President Barack Obama said last week in his State of the Union address that he would issue an executive order mandating an increased minimum wage for companies doing business with the government.

However, U.S. Secretary of Labor Tom Perez told disability advocates that federal contractors would still be allowed to employ individuals with disabilities at less than the federal minimum.

Now the administration appears to be reconsidering.

In an interview on “The Diane Rehm Show” this week, Perez said that the issue is one the administration is “examining right now as we prepare to finalize the executive order.”

“We’re actively looking at what our legal authorities are and what our abilities are,” Perez said.

The comments represent a change in tone from the administration, with White House officials initially saying that congressional action would be needed in order to make any change to the law that allows those with disabilities to earn less than minimum wage.

The apparent shift comes after an outcry from several disability advocacy organizations.

“All employees of federal contractors should mean all employees, regardless of disability status,” reads a letter to the administration from the Collaboration to Promote Self Determination that was signed by 25 groups including the Autism Society, the National Down Syndrome Congress and the National Disability Rights Network.

Similar correspondence also came from the National Council on Disability and the National Federation of the Blind.

Under a provision that’s been in place since the 1930s, employers can obtain special permission from the Labor Department to pay individuals with disabilities less than the federal minimum.
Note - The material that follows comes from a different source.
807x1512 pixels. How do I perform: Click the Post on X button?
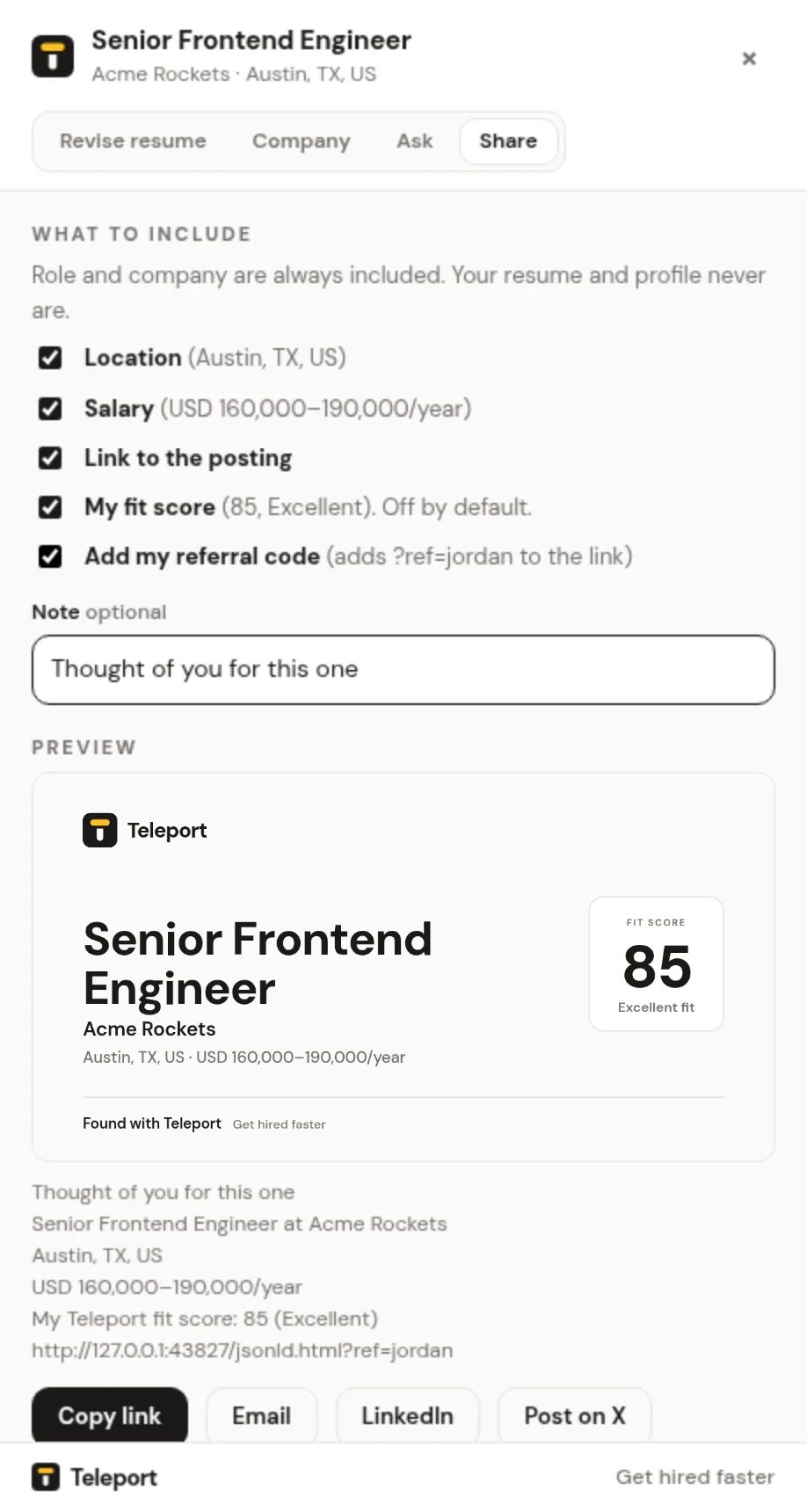[575, 1415]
Thousands of workers with disabilities are believed to be employed by government contractors earning so-called subminimum wage.

The practice has come under fire from many advocacy groups in recent years as being outdated, though others in the community insist that it remains necessary in order to ensure that work opportunities exist for those with even the most severe disabilities.

For his part, Perez told Rehm that he believes the subminimum wage provision “really has worked to the detriment of people with disabilities.”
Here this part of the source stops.